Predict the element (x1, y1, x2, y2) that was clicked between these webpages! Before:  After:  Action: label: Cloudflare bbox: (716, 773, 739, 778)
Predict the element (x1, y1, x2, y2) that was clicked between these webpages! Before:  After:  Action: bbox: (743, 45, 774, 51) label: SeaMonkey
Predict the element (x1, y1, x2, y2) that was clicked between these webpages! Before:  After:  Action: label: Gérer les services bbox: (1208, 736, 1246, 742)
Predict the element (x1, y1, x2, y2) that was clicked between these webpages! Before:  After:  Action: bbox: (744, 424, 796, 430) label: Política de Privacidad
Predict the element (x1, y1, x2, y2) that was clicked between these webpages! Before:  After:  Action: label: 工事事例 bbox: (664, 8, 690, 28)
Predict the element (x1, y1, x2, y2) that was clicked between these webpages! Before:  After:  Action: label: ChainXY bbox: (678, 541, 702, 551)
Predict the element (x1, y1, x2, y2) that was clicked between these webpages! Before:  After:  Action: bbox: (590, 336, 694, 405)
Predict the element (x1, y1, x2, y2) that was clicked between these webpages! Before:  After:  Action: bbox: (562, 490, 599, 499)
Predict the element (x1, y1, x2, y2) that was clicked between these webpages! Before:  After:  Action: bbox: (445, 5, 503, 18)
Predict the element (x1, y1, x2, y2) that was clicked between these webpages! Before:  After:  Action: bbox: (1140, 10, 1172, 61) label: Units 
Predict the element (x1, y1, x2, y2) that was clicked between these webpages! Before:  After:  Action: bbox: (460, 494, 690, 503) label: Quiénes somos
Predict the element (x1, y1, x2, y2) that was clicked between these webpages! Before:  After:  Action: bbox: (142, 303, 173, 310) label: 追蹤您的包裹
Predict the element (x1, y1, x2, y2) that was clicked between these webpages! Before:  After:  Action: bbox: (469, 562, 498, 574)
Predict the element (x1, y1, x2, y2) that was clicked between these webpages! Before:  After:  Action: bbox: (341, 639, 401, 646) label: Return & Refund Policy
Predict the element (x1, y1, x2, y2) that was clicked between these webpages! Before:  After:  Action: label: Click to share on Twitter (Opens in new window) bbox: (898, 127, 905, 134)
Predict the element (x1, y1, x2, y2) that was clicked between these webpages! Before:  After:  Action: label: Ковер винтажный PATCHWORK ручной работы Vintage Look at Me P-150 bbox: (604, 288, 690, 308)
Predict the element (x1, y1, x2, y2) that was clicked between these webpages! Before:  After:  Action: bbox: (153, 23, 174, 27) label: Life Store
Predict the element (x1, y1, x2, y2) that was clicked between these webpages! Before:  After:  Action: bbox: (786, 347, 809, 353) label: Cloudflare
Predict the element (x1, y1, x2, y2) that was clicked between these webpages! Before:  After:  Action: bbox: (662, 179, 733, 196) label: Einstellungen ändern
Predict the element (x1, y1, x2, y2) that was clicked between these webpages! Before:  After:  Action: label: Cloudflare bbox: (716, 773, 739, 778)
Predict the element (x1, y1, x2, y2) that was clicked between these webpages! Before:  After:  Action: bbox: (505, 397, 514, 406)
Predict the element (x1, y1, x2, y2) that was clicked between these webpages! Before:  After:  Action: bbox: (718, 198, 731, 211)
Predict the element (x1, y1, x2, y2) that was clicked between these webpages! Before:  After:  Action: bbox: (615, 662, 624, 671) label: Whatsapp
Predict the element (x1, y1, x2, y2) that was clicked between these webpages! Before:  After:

□ □ □

Copy out all of the records above word for word, from the first through the last.

Predict the element (x1, y1, x2, y2) that was clicked between these webpages! Before:  After:  Action: label: Cloudflare bbox: (716, 773, 739, 778)
Predict the element (x1, y1, x2, y2) that was clicked between these webpages! Before:  After:  Action: bbox: (743, 45, 774, 51) label: SeaMonkey
Predict the element (x1, y1, x2, y2) that was clicked between these webpages! Before:  After:  Action: label: Gérer les services bbox: (1208, 736, 1246, 742)
Predict the element (x1, y1, x2, y2) that was clicked between these webpages! Before:  After:  Action: bbox: (744, 424, 796, 430) label: Política de Privacidad
Predict the element (x1, y1, x2, y2) that was clicked between these webpages! Before:  After:  Action: label: 工事事例 bbox: (664, 8, 690, 28)
Predict the element (x1, y1, x2, y2) that was clicked between these webpages! Before:  After:  Action: label: ChainXY bbox: (678, 541, 702, 551)
Predict the element (x1, y1, x2, y2) that was clicked between these webpages! Before:  After:  Action: bbox: (590, 336, 694, 405)
Predict the element (x1, y1, x2, y2) that was clicked between these webpages! Before:  After:  Action: bbox: (562, 490, 599, 499)
Predict the element (x1, y1, x2, y2) that was clicked between these webpages! Before:  After:  Action: bbox: (445, 5, 503, 18)
Predict the element (x1, y1, x2, y2) that was clicked between these webpages! Before:  After:  Action: bbox: (1140, 10, 1172, 61) label: Units 
Predict the element (x1, y1, x2, y2) that was clicked between these webpages! Before:  After:  Action: bbox: (460, 494, 690, 503) label: Quiénes somos
Predict the element (x1, y1, x2, y2) that was clicked between these webpages! Before:  After:  Action: bbox: (142, 303, 173, 310) label: 追蹤您的包裹
Predict the element (x1, y1, x2, y2) that was clicked between these webpages! Before:  After:  Action: bbox: (469, 562, 498, 574)
Predict the element (x1, y1, x2, y2) that was clicked between these webpages! Before:  After:  Action: bbox: (341, 639, 401, 646) label: Return & Refund Policy
Predict the element (x1, y1, x2, y2) that was clicked between these webpages! Before:  After:  Action: label: Click to share on Twitter (Opens in new window) bbox: (898, 127, 905, 134)
Predict the element (x1, y1, x2, y2) that was clicked between these webpages! Before:  After:  Action: label: Ковер винтажный PATCHWORK ручной работы Vintage Look at Me P-150 bbox: (604, 288, 690, 308)
Predict the element (x1, y1, x2, y2) that was clicked between these webpages! Before:  After:  Action: bbox: (153, 23, 174, 27) label: Life Store
Predict the element (x1, y1, x2, y2) that was clicked between these webpages! Before:  After:  Action: bbox: (786, 347, 809, 353) label: Cloudflare
Predict the element (x1, y1, x2, y2) that was clicked between these webpages! Before:  After:  Action: bbox: (662, 179, 733, 196) label: Einstellungen ändern
Predict the element (x1, y1, x2, y2) that was clicked between these webpages! Before:  After:  Action: label: Cloudflare bbox: (716, 773, 739, 778)
Predict the element (x1, y1, x2, y2) that was clicked between these webpages! Before:  After:  Action: bbox: (505, 397, 514, 406)
Predict the element (x1, y1, x2, y2) that was clicked between these webpages! Before:  After:  Action: bbox: (718, 198, 731, 211)
Predict the element (x1, y1, x2, y2) that was clicked between these webpages! Before:  After:  Action: bbox: (615, 662, 624, 671) label: Whatsapp
Predict the element (x1, y1, x2, y2) that was clicked between these webpages! Before:  After:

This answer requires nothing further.